My first dosa: the cutlery was quickly discarded...
For those not in the know, as I used to be, a dosa is in essence a crispy pancake, often served with a coconut and potato filling, and accompanied by a tomato-based sambar and other chutneys and dips. As far as I’m concerned you can, and indeed should, eat this at all times of the day; delighting in the different textures and inevitable mess you’ll get your hands in.
Since that first encounter with the delectable dosa, I have even tried my hand at making my own – with mixed success… However, if you’re not based anywhere near where you can sample the real deal in the land of its connoisseurs (and you don’t fancy risking creating your own), then do ask your local Southern Indian restaurant if it’s one of their specialities.

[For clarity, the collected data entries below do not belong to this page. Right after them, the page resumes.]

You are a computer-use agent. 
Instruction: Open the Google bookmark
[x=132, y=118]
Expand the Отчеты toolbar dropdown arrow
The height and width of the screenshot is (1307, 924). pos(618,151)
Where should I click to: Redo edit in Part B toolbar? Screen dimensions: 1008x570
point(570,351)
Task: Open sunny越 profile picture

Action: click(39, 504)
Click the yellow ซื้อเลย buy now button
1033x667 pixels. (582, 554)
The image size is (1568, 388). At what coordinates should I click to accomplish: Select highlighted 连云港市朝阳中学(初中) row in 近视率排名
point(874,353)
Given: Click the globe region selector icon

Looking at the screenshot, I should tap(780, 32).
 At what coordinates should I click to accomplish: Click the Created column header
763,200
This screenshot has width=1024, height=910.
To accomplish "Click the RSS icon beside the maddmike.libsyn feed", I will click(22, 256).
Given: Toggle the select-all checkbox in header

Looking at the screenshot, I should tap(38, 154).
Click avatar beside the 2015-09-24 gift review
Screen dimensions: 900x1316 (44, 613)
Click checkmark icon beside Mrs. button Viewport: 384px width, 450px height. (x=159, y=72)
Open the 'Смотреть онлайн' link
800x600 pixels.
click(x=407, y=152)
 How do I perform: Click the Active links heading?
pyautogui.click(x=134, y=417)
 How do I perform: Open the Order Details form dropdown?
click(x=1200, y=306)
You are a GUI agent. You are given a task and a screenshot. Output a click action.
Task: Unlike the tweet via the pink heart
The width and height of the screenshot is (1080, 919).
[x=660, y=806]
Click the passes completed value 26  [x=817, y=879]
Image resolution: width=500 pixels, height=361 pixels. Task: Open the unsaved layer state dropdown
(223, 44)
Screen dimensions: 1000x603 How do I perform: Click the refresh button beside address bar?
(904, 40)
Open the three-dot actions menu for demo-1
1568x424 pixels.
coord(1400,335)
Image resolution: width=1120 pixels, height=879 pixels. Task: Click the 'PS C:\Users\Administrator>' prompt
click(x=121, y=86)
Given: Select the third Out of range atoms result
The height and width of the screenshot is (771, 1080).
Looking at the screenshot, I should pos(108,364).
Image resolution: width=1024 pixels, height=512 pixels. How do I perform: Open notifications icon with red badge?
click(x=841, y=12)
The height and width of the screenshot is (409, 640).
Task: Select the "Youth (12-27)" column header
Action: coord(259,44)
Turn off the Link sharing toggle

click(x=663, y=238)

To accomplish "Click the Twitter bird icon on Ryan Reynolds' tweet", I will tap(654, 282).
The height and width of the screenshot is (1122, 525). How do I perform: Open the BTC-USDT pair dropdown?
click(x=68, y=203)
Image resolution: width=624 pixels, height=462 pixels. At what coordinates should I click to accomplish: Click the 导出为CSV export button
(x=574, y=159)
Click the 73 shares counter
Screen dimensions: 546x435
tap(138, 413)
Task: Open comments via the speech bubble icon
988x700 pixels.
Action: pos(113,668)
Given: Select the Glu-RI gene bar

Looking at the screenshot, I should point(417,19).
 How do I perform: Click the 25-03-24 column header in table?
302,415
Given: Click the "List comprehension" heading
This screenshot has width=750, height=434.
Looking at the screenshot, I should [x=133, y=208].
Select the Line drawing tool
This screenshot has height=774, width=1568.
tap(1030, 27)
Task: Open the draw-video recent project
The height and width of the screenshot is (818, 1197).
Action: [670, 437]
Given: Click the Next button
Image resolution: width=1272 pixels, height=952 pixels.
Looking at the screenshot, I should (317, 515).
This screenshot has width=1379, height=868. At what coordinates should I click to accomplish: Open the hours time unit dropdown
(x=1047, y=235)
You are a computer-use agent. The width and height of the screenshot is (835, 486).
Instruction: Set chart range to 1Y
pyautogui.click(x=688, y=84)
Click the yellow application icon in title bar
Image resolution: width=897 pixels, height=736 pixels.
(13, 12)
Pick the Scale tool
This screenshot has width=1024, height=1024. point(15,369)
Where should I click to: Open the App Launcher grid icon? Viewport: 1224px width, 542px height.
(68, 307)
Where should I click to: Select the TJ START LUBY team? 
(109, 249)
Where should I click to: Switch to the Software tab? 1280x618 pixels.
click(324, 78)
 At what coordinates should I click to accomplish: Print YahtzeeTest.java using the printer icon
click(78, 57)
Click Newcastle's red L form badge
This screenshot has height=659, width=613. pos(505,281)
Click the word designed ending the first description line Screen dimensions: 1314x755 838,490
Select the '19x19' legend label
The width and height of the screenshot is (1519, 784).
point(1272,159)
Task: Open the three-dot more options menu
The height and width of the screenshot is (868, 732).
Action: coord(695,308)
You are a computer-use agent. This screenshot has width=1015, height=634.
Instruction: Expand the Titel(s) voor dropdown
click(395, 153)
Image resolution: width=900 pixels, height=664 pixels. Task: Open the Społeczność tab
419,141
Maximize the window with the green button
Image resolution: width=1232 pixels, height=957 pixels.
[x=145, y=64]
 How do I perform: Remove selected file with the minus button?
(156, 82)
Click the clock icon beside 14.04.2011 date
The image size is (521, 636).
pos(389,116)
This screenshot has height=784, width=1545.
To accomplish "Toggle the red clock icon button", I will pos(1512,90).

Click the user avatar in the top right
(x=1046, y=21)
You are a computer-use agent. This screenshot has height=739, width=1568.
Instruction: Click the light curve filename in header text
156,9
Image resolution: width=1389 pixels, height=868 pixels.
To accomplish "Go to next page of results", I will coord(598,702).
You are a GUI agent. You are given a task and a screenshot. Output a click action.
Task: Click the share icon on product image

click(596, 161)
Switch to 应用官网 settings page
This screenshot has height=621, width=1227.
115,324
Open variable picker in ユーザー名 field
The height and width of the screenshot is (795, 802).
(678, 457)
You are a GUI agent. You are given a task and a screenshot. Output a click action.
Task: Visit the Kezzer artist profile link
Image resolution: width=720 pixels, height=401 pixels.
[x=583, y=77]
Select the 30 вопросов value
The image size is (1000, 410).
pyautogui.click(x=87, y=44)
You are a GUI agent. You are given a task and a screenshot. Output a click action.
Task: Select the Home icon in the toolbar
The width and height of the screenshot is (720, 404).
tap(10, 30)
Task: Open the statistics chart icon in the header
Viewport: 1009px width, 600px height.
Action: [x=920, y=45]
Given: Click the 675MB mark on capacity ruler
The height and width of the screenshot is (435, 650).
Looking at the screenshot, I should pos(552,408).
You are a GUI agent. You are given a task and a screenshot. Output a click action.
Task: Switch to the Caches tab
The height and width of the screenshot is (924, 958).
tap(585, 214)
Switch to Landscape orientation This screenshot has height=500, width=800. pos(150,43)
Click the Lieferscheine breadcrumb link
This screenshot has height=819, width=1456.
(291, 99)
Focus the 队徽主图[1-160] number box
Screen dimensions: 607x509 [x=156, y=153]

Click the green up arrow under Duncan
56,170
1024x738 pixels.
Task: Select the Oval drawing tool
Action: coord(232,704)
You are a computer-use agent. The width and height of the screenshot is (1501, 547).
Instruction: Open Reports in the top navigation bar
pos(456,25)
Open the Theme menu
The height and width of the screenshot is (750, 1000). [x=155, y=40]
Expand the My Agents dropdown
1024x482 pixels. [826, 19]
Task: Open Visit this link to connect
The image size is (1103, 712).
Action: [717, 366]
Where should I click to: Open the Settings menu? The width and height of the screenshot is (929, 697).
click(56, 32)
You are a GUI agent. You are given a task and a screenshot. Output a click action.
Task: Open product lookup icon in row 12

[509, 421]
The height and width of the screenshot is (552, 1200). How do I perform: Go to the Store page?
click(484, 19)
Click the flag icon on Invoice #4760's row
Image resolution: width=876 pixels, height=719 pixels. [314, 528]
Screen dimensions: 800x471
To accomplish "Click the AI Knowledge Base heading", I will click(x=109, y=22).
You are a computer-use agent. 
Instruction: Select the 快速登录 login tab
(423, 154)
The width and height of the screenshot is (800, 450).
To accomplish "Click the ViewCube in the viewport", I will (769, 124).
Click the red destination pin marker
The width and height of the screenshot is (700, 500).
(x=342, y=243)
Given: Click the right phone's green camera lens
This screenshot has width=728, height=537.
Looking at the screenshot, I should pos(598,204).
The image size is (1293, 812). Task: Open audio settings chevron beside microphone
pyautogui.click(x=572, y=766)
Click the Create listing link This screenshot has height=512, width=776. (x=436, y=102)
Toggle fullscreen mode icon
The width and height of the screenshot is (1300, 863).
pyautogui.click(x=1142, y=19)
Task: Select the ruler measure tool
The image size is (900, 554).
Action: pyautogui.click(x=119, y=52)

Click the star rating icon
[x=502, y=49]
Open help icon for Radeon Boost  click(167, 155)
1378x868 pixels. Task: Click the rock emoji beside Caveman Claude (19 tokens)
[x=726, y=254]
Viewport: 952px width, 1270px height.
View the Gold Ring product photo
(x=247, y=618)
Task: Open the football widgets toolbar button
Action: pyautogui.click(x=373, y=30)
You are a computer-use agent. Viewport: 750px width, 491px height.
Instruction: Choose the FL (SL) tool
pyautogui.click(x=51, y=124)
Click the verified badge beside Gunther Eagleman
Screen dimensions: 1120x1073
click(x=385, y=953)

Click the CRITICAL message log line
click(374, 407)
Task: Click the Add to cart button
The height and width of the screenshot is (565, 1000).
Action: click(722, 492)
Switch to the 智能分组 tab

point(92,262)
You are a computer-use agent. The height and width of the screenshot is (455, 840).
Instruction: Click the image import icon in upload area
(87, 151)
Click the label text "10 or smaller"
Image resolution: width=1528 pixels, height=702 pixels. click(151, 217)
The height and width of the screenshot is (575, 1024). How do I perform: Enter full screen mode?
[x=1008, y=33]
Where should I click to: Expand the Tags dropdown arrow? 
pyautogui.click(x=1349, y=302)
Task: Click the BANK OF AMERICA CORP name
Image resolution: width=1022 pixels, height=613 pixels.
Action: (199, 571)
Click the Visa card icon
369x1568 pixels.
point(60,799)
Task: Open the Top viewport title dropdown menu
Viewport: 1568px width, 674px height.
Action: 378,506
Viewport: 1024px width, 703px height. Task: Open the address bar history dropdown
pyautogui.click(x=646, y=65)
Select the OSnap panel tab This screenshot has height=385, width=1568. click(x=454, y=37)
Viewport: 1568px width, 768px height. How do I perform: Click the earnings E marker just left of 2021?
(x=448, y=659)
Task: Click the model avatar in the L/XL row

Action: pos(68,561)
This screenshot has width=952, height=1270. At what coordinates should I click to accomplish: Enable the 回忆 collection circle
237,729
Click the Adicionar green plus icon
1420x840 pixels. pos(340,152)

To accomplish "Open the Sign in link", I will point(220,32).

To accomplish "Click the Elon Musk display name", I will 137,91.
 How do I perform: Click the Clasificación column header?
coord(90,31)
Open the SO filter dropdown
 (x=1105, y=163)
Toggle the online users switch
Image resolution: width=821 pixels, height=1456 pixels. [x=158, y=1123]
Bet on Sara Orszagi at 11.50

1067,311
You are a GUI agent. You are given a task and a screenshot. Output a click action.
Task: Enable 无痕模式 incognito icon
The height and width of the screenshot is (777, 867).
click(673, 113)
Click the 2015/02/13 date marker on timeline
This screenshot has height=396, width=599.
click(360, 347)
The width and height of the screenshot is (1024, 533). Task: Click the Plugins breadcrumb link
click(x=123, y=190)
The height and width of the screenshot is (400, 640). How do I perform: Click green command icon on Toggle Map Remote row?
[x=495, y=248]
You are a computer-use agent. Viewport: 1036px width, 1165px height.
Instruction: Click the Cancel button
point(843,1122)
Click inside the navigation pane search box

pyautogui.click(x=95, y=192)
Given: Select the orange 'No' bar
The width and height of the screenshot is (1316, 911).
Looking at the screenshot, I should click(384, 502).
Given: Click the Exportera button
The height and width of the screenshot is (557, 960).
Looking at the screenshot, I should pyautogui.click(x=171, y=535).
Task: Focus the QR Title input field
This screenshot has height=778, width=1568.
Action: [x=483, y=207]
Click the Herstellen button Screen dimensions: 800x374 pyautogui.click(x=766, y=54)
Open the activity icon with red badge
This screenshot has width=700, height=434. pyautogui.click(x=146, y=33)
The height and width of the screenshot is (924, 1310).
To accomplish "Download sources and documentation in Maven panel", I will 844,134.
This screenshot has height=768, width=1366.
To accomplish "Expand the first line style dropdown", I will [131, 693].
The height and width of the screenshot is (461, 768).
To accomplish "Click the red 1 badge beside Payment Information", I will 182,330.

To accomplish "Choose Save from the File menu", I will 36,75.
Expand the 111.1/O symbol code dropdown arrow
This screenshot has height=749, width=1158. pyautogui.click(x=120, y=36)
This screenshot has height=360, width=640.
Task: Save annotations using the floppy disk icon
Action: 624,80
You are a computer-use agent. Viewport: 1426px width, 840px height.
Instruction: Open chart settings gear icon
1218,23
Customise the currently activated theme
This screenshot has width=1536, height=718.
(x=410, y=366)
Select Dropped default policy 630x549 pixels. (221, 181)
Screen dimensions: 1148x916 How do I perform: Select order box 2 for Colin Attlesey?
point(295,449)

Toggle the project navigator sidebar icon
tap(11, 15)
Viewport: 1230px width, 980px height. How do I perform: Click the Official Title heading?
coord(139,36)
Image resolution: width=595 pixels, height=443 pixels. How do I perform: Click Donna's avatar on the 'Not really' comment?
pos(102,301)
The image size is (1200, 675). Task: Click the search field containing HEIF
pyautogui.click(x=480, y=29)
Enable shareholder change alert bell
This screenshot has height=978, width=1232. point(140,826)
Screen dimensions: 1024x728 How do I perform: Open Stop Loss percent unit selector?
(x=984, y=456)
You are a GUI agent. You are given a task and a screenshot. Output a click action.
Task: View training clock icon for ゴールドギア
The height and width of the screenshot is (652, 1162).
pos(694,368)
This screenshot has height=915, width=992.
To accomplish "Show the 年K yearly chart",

If you’re in London, then head to Sagar on Percy Street (closest Tube station: Tottenham Court Road or Goodge Street) or Navaratna in South Croydon – both create delicious dosas. Although they’re of course more expensive than what you’ll find in India, the price remains reasonable and they are two of the best I’ve had outside of Mumbai.
The dosa, in my opinion, is not only a lesson in humility, but also the delights of simplicity meeting creativity.
Back to Hotel Badshah in 2016 for round 2...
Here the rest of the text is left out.